**WRITTEN TASK**: Rewrite all of the records below, putting "Display size" wherever "Screen dimensions" appears and leaving everything else as it is.

**ITEMS**:
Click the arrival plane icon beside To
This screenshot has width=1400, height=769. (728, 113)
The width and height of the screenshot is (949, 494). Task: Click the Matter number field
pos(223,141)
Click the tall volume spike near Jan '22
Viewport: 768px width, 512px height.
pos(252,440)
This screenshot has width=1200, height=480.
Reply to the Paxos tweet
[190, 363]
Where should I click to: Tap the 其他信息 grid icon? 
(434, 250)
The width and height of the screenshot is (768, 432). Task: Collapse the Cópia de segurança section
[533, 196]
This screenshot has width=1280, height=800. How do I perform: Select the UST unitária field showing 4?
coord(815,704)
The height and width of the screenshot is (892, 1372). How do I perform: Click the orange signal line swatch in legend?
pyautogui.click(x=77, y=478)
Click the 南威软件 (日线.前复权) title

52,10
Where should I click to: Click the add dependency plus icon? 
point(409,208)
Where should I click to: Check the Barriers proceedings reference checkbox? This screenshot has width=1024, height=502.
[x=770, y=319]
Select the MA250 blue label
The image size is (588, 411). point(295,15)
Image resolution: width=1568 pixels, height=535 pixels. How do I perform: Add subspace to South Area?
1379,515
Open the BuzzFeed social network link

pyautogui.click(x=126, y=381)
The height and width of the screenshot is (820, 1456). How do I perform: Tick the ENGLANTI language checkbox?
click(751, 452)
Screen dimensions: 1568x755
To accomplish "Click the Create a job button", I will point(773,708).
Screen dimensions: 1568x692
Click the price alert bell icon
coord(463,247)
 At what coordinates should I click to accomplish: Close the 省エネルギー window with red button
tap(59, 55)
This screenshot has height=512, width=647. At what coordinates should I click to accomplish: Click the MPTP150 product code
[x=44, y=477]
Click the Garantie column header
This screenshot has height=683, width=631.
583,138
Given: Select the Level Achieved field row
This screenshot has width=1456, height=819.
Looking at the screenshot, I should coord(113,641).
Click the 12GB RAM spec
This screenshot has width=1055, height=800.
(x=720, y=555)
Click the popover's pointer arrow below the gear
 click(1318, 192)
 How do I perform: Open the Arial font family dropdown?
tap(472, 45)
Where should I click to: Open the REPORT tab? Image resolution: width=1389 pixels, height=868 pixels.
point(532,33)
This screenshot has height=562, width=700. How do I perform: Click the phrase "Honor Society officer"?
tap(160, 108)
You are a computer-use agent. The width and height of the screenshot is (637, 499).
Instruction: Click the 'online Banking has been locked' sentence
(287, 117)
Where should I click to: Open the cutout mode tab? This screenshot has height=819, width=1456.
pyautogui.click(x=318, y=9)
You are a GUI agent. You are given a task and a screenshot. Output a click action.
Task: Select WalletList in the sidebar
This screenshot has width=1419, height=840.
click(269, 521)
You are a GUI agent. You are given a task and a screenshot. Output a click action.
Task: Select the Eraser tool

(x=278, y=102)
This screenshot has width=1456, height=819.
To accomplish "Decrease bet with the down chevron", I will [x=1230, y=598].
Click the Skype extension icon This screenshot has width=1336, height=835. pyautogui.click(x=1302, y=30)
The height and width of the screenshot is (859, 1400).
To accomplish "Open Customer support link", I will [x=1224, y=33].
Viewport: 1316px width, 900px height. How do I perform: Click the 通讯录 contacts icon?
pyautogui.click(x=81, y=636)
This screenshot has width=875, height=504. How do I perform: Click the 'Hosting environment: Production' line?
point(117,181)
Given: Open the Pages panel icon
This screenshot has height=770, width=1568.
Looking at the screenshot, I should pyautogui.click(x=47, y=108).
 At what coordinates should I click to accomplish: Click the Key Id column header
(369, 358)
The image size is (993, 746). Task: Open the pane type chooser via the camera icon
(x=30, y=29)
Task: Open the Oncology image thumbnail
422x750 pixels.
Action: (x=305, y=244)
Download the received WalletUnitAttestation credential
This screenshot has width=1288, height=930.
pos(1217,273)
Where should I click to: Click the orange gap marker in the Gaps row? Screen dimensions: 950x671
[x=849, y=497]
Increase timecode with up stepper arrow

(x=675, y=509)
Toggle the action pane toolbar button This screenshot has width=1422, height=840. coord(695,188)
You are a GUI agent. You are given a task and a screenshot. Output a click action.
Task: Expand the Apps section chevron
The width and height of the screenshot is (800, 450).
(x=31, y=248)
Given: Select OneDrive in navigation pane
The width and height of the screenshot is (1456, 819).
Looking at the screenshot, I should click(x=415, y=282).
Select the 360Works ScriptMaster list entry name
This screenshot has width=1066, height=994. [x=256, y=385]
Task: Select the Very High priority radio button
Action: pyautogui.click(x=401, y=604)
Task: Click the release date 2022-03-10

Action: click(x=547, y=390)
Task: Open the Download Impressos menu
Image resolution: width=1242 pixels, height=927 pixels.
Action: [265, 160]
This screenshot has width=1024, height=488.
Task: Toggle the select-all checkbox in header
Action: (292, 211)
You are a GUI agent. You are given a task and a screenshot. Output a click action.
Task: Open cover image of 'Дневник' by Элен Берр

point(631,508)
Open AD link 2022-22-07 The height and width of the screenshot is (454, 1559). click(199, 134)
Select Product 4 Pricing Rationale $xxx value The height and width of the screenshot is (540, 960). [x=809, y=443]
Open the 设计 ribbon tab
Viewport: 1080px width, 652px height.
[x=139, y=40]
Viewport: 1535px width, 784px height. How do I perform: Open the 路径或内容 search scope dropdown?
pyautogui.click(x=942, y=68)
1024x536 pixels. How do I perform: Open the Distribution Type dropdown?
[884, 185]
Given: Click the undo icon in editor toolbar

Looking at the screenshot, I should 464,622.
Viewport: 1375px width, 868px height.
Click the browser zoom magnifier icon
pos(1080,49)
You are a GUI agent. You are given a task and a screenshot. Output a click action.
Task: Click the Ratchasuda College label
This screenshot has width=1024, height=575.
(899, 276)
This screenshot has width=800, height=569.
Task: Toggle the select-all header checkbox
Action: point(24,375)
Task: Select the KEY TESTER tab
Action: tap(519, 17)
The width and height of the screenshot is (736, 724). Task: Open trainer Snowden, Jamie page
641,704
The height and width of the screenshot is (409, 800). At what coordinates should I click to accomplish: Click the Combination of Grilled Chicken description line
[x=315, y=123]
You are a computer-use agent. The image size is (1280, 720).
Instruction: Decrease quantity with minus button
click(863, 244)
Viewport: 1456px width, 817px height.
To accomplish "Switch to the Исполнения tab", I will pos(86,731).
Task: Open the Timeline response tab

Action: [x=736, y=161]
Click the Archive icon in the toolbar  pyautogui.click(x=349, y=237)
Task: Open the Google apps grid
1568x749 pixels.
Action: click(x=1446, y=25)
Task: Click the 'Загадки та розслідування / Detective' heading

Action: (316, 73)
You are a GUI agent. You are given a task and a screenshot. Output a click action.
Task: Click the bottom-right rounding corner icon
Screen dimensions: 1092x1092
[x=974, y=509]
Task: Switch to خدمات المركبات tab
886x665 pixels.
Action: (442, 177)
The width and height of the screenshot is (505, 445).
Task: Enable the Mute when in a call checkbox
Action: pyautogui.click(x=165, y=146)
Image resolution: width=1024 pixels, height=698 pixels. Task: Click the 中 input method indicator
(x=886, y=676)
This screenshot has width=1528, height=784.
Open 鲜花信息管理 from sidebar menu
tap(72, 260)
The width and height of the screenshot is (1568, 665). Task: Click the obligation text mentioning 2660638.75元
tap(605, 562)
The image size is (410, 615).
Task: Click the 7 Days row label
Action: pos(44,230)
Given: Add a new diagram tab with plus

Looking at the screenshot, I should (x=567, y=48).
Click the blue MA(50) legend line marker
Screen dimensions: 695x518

**THE RESPONSE**:
Click the arrival plane icon beside To
This screenshot has width=1400, height=769. (728, 113)
The width and height of the screenshot is (949, 494). Task: Click the Matter number field
pos(223,141)
Click the tall volume spike near Jan '22
Viewport: 768px width, 512px height.
pos(252,440)
This screenshot has width=1200, height=480.
Reply to the Paxos tweet
[190, 363]
Where should I click to: Tap the 其他信息 grid icon? 
(434, 250)
The width and height of the screenshot is (768, 432). Task: Collapse the Cópia de segurança section
[533, 196]
This screenshot has width=1280, height=800. How do I perform: Select the UST unitária field showing 4?
coord(815,704)
The height and width of the screenshot is (892, 1372). How do I perform: Click the orange signal line swatch in legend?
pyautogui.click(x=77, y=478)
Click the 南威软件 (日线.前复权) title

52,10
Where should I click to: Click the add dependency plus icon? 
point(409,208)
Where should I click to: Check the Barriers proceedings reference checkbox? This screenshot has width=1024, height=502.
[x=770, y=319]
Select the MA250 blue label
The image size is (588, 411). point(295,15)
Image resolution: width=1568 pixels, height=535 pixels. How do I perform: Add subspace to South Area?
1379,515
Open the BuzzFeed social network link

pyautogui.click(x=126, y=381)
The height and width of the screenshot is (820, 1456). How do I perform: Tick the ENGLANTI language checkbox?
click(751, 452)
Display size: 1568x755
To accomplish "Click the Create a job button", I will point(773,708).
Display size: 1568x692
Click the price alert bell icon
coord(463,247)
 At what coordinates should I click to accomplish: Close the 省エネルギー window with red button
tap(59, 55)
This screenshot has height=512, width=647. At what coordinates should I click to accomplish: Click the MPTP150 product code
[x=44, y=477]
Click the Garantie column header
This screenshot has height=683, width=631.
583,138
Given: Select the Level Achieved field row
This screenshot has width=1456, height=819.
Looking at the screenshot, I should coord(113,641).
Click the 12GB RAM spec
This screenshot has width=1055, height=800.
(x=720, y=555)
Click the popover's pointer arrow below the gear
 click(1318, 192)
 How do I perform: Open the Arial font family dropdown?
tap(472, 45)
Where should I click to: Open the REPORT tab? Image resolution: width=1389 pixels, height=868 pixels.
point(532,33)
This screenshot has height=562, width=700. How do I perform: Click the phrase "Honor Society officer"?
tap(160, 108)
You are a computer-use agent. The width and height of the screenshot is (637, 499).
Instruction: Click the 'online Banking has been locked' sentence
(287, 117)
Where should I click to: Open the cutout mode tab? This screenshot has height=819, width=1456.
pyautogui.click(x=318, y=9)
You are a GUI agent. You are given a task and a screenshot. Output a click action.
Task: Select WalletList in the sidebar
This screenshot has width=1419, height=840.
click(269, 521)
You are a GUI agent. You are given a task and a screenshot. Output a click action.
Task: Select the Eraser tool

(x=278, y=102)
This screenshot has width=1456, height=819.
To accomplish "Decrease bet with the down chevron", I will [x=1230, y=598].
Click the Skype extension icon This screenshot has width=1336, height=835. pyautogui.click(x=1302, y=30)
The height and width of the screenshot is (859, 1400).
To accomplish "Open Customer support link", I will [x=1224, y=33].
Viewport: 1316px width, 900px height. How do I perform: Click the 通讯录 contacts icon?
pyautogui.click(x=81, y=636)
This screenshot has width=875, height=504. How do I perform: Click the 'Hosting environment: Production' line?
point(117,181)
Given: Open the Pages panel icon
This screenshot has height=770, width=1568.
Looking at the screenshot, I should pyautogui.click(x=47, y=108).
 At what coordinates should I click to accomplish: Click the Key Id column header
(369, 358)
The image size is (993, 746). Task: Open the pane type chooser via the camera icon
(x=30, y=29)
Task: Open the Oncology image thumbnail
422x750 pixels.
Action: (x=305, y=244)
Download the received WalletUnitAttestation credential
This screenshot has width=1288, height=930.
pos(1217,273)
Where should I click to: Click the orange gap marker in the Gaps row? Display size: 950x671
[x=849, y=497]
Increase timecode with up stepper arrow

(x=675, y=509)
Toggle the action pane toolbar button This screenshot has width=1422, height=840. coord(695,188)
You are a GUI agent. You are given a task and a screenshot. Output a click action.
Task: Expand the Apps section chevron
The width and height of the screenshot is (800, 450).
(x=31, y=248)
Given: Select OneDrive in navigation pane
The width and height of the screenshot is (1456, 819).
Looking at the screenshot, I should click(x=415, y=282).
Select the 360Works ScriptMaster list entry name
This screenshot has width=1066, height=994. [x=256, y=385]
Task: Select the Very High priority radio button
Action: pyautogui.click(x=401, y=604)
Task: Click the release date 2022-03-10

Action: click(x=547, y=390)
Task: Open the Download Impressos menu
Image resolution: width=1242 pixels, height=927 pixels.
Action: [265, 160]
This screenshot has width=1024, height=488.
Task: Toggle the select-all checkbox in header
Action: (292, 211)
You are a GUI agent. You are given a task and a screenshot. Output a click action.
Task: Open cover image of 'Дневник' by Элен Берр

point(631,508)
Open AD link 2022-22-07 The height and width of the screenshot is (454, 1559). click(199, 134)
Select Product 4 Pricing Rationale $xxx value The height and width of the screenshot is (540, 960). [x=809, y=443]
Open the 设计 ribbon tab
Viewport: 1080px width, 652px height.
[x=139, y=40]
Viewport: 1535px width, 784px height. How do I perform: Open the 路径或内容 search scope dropdown?
pyautogui.click(x=942, y=68)
1024x536 pixels. How do I perform: Open the Distribution Type dropdown?
[884, 185]
Given: Click the undo icon in editor toolbar

Looking at the screenshot, I should 464,622.
Viewport: 1375px width, 868px height.
Click the browser zoom magnifier icon
pos(1080,49)
You are a GUI agent. You are given a task and a screenshot. Output a click action.
Task: Click the Ratchasuda College label
This screenshot has width=1024, height=575.
(899, 276)
This screenshot has width=800, height=569.
Task: Toggle the select-all header checkbox
Action: point(24,375)
Task: Select the KEY TESTER tab
Action: tap(519, 17)
The width and height of the screenshot is (736, 724). Task: Open trainer Snowden, Jamie page
641,704
The height and width of the screenshot is (409, 800). At what coordinates should I click to accomplish: Click the Combination of Grilled Chicken description line
[x=315, y=123]
You are a computer-use agent. The image size is (1280, 720).
Instruction: Decrease quantity with minus button
click(863, 244)
Viewport: 1456px width, 817px height.
To accomplish "Switch to the Исполнения tab", I will pos(86,731).
Task: Open the Timeline response tab

Action: [x=736, y=161]
Click the Archive icon in the toolbar  pyautogui.click(x=349, y=237)
Task: Open the Google apps grid
1568x749 pixels.
Action: click(x=1446, y=25)
Task: Click the 'Загадки та розслідування / Detective' heading

Action: (316, 73)
You are a GUI agent. You are given a task and a screenshot. Output a click action.
Task: Click the bottom-right rounding corner icon
Display size: 1092x1092
[x=974, y=509]
Task: Switch to خدمات المركبات tab
886x665 pixels.
Action: (442, 177)
The width and height of the screenshot is (505, 445).
Task: Enable the Mute when in a call checkbox
Action: pyautogui.click(x=165, y=146)
Image resolution: width=1024 pixels, height=698 pixels. Task: Click the 中 input method indicator
(x=886, y=676)
This screenshot has width=1528, height=784.
Open 鲜花信息管理 from sidebar menu
tap(72, 260)
The width and height of the screenshot is (1568, 665). Task: Click the obligation text mentioning 2660638.75元
tap(605, 562)
The image size is (410, 615).
Task: Click the 7 Days row label
Action: pos(44,230)
Given: Add a new diagram tab with plus

Looking at the screenshot, I should (x=567, y=48).
Click the blue MA(50) legend line marker
Display size: 695x518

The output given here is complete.